不顕性誤嚥のスクリーニングテスト~咳テストの提案~
突然ですが、最も分かりやすい誤嚥の所見はなんでしょう?
そうです!ムセですね。
誤嚥した時にむせるのは、気道に侵入した異物を喀出するための生体の防御反応として、咳反射が機能している証です。
しかし、高齢者や現病・既往歴に脳血管障害、挿管・気管切開、誤嚥性肺炎がある場合などでは、誤嚥してもむせない(咳反射が起きない)状態が少なからず見受けられます。
このようなムセのない誤嚥を不顕性誤嚥といいますが、その不顕性誤嚥のリスクを簡単にスクリーニングできるテストがあります。
それが、今回紹介する『咳テスト』です。
咳テストには、2種類のやり方があります。
1つめは、1%濃度のクエン酸生理食塩水溶液を超音波ネブライザから1分間噴霧し、鼻閉した患者に口から吸引させる方法です。
1分間で咳が5回以上であれば陰性(正常)と判定し、感度0.87、特異度0.89と報告されています。
2つめは、1%濃度のクエン酸生理食塩水溶液をメッシュ式ネブライザから最長1分間噴霧し、患者が咳をするまでの秒数を計測する方法です。
30秒間に1回でも咳があれば、その時点で陰性(正常)と判定し、感度0.92、特異度0.94と報告されています。
当院では、2つめの簡易咳テストを採用しています。
簡易咳テストを導入するにあたり、まず、準備するものですが、
1、携帯型のメッシュ式ネブライザ
2、1%濃度のクエン酸生理食塩水溶液
以上の2つが必要になります。
1は、『オムロン メッシュ式ネブライザ NE-U22』を当院では使用しています。
2は、クエン酸と生理食塩水を用意して、1%の濃度で混ぜ合わせます。
当院では、院内薬局で1gのクエン酸(顆粒状)を個包装してもらい、99㎖の生理食塩水に溶かし、100㎖の1%濃度クエン酸生理食塩水溶液をつくって保管しています。

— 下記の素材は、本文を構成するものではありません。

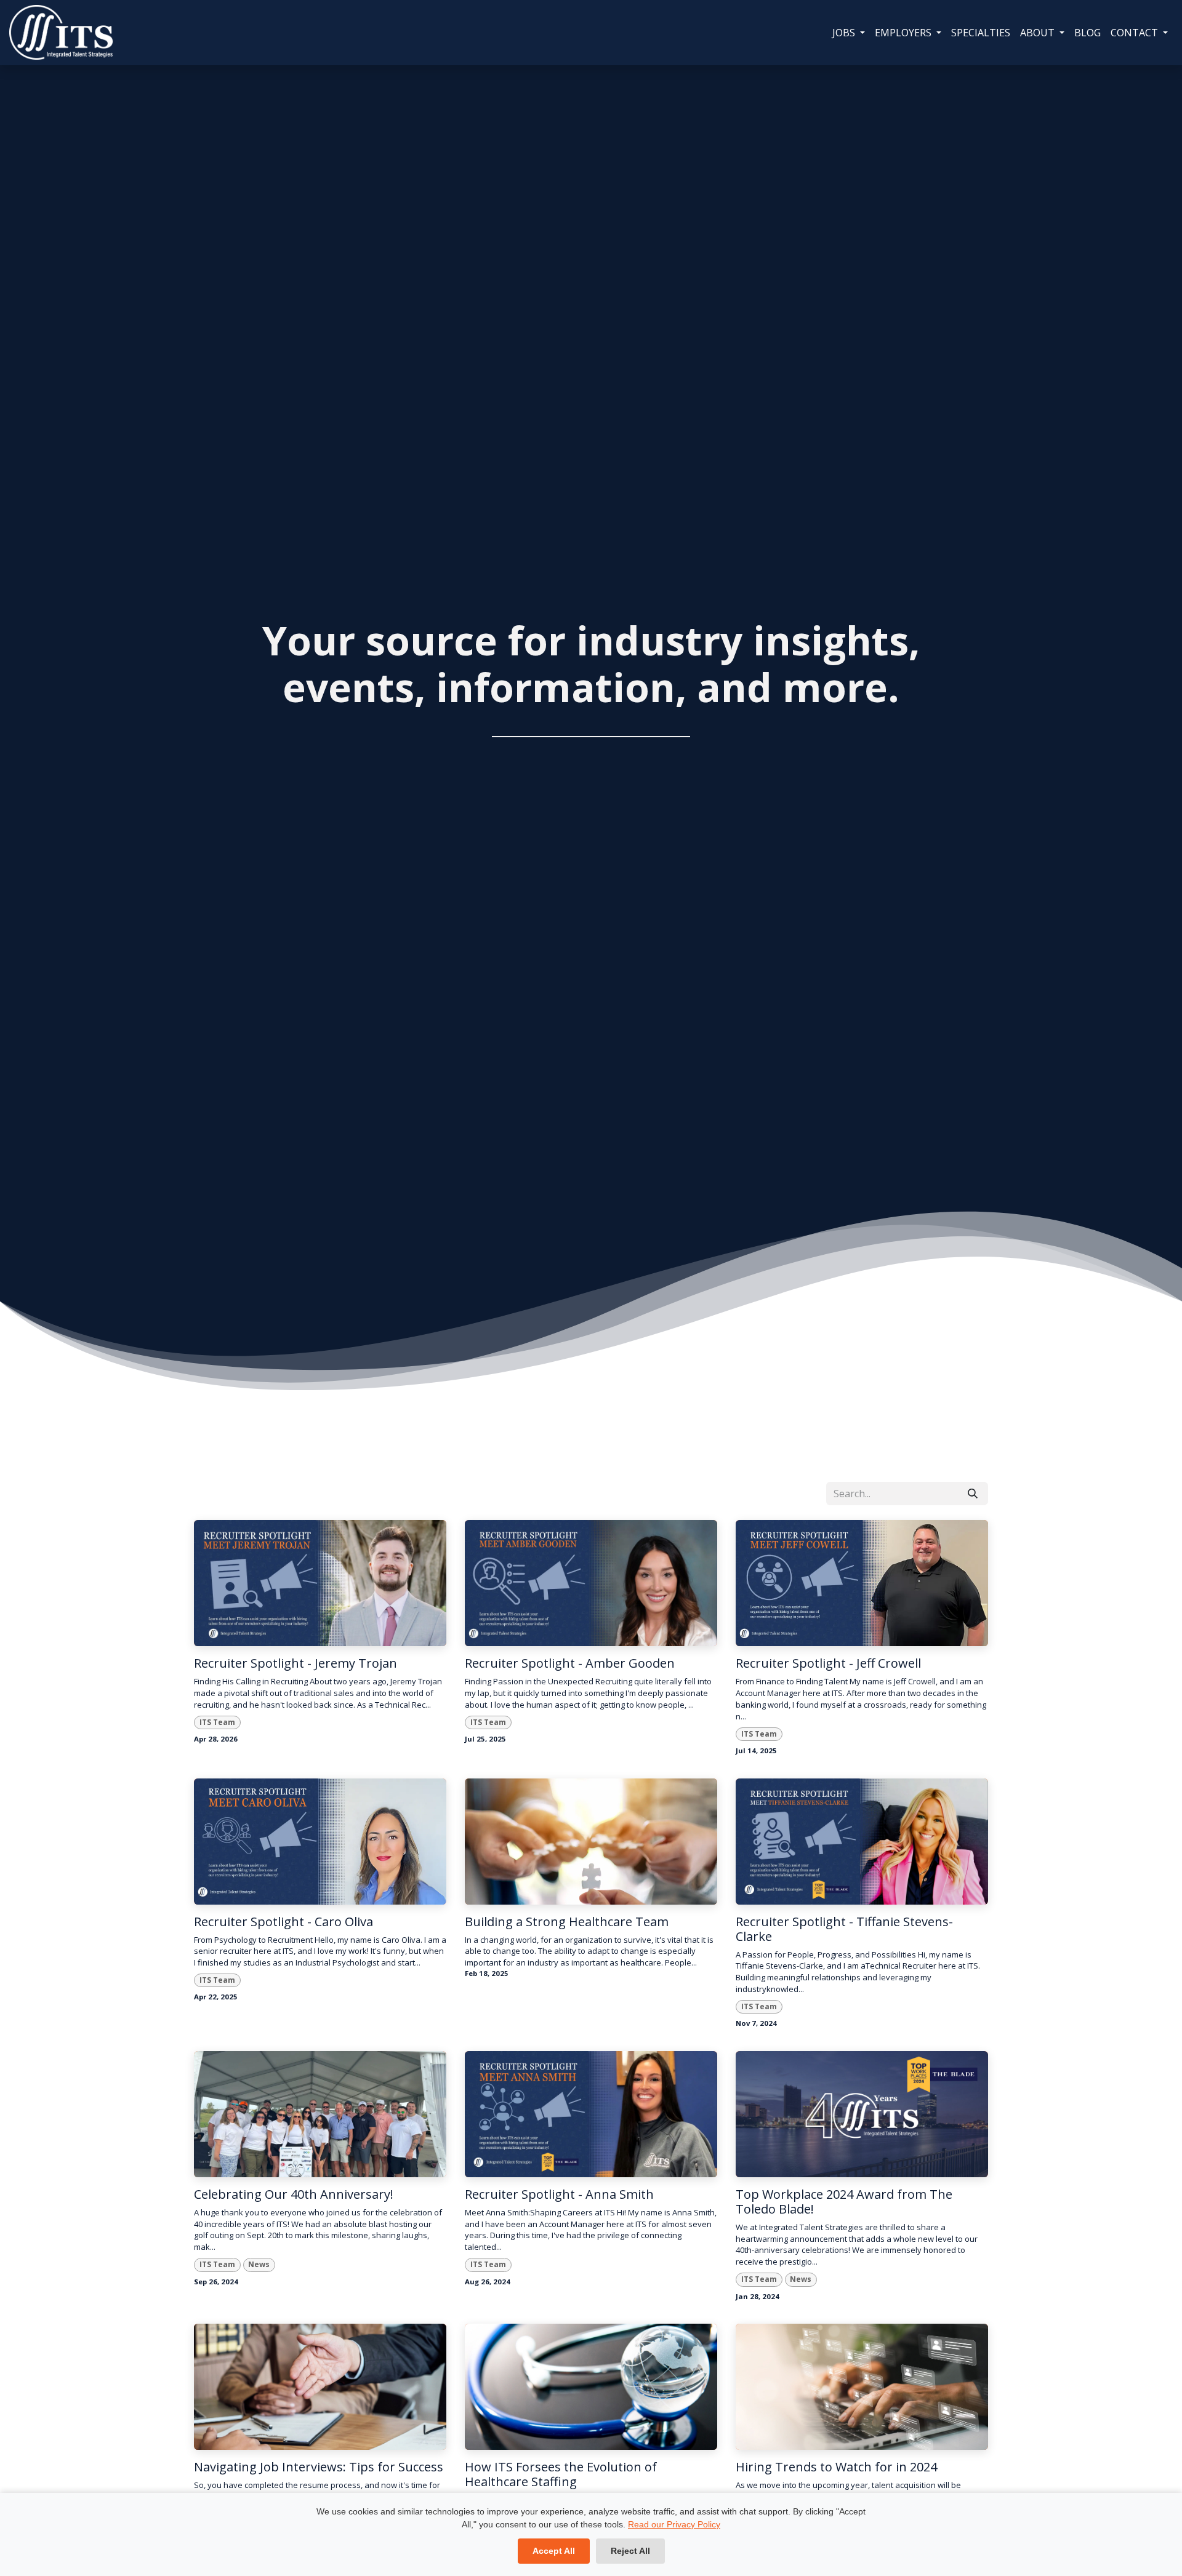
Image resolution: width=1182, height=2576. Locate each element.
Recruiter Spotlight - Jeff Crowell (828, 1663)
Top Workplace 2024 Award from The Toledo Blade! (844, 2202)
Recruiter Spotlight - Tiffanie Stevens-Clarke (844, 1929)
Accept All (554, 2551)
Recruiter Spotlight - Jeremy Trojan (295, 1663)
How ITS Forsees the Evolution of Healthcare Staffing (561, 2474)
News (259, 2264)
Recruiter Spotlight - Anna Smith (559, 2194)
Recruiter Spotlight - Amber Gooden (570, 1663)
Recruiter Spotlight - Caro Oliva (283, 1921)
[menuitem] (848, 32)
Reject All (630, 2551)
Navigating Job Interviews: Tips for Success (318, 2467)
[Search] (972, 1493)
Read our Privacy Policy (674, 2524)
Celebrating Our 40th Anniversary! (293, 2194)
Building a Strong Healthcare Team (567, 1921)
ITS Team (217, 1722)
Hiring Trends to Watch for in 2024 (836, 2467)
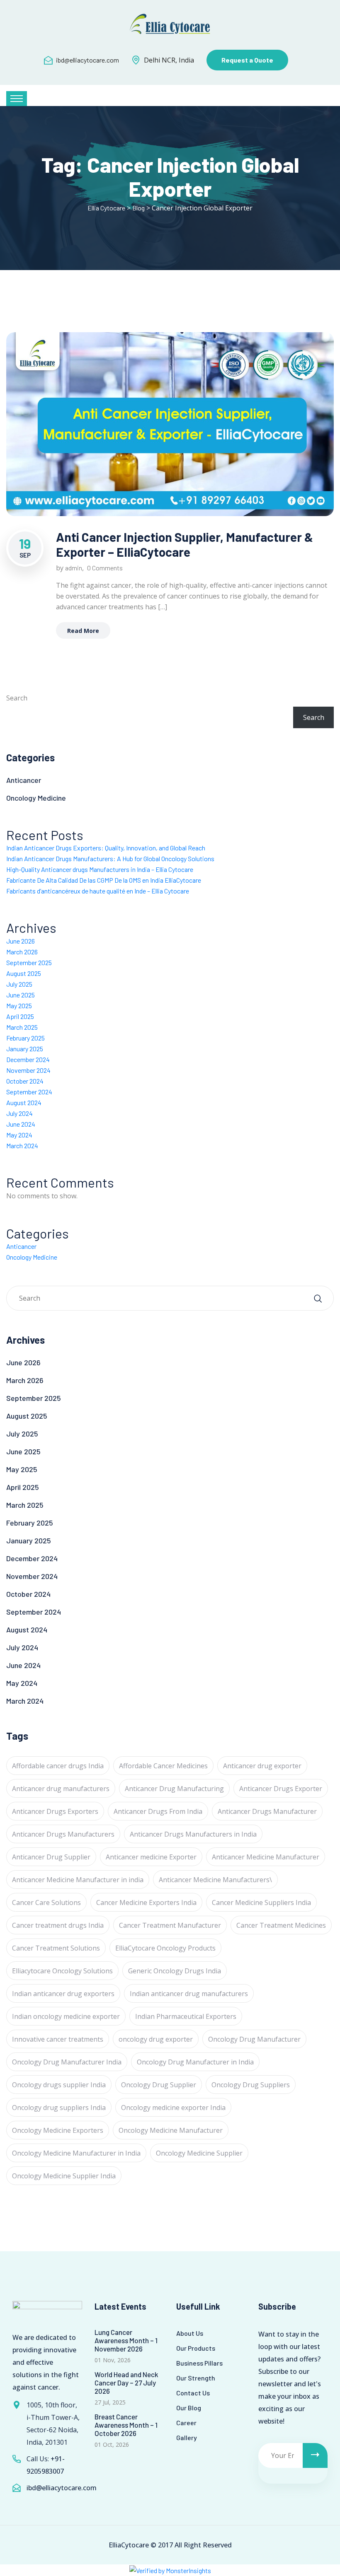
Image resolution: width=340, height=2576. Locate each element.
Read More (83, 631)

100㎖あれば、20~30回程度の咳テストが実施できると思います。
摂食嚥下のスクリーニングテストでVFやVE、FT、MWSTや水飲みテストをクリアしたとしても最後にこの咳テストが陽性なら、不顕性誤嚥のリスクを考慮した評価・介入が可能となります。
逆にこの咳テストですぐに咳反射が生じるのを確認できれば、それは、誤嚥したらムセがみられるという証明になるので、その後の評価や対応がより正確かつ、迅速に可能となります。
注意事項として、喘息など呼吸器系の基礎疾患を持つ患者に施行する際は、急変時の対応等に注意を払う必要はありますが、臨床において大変有用なスクリーニングテストだと思います。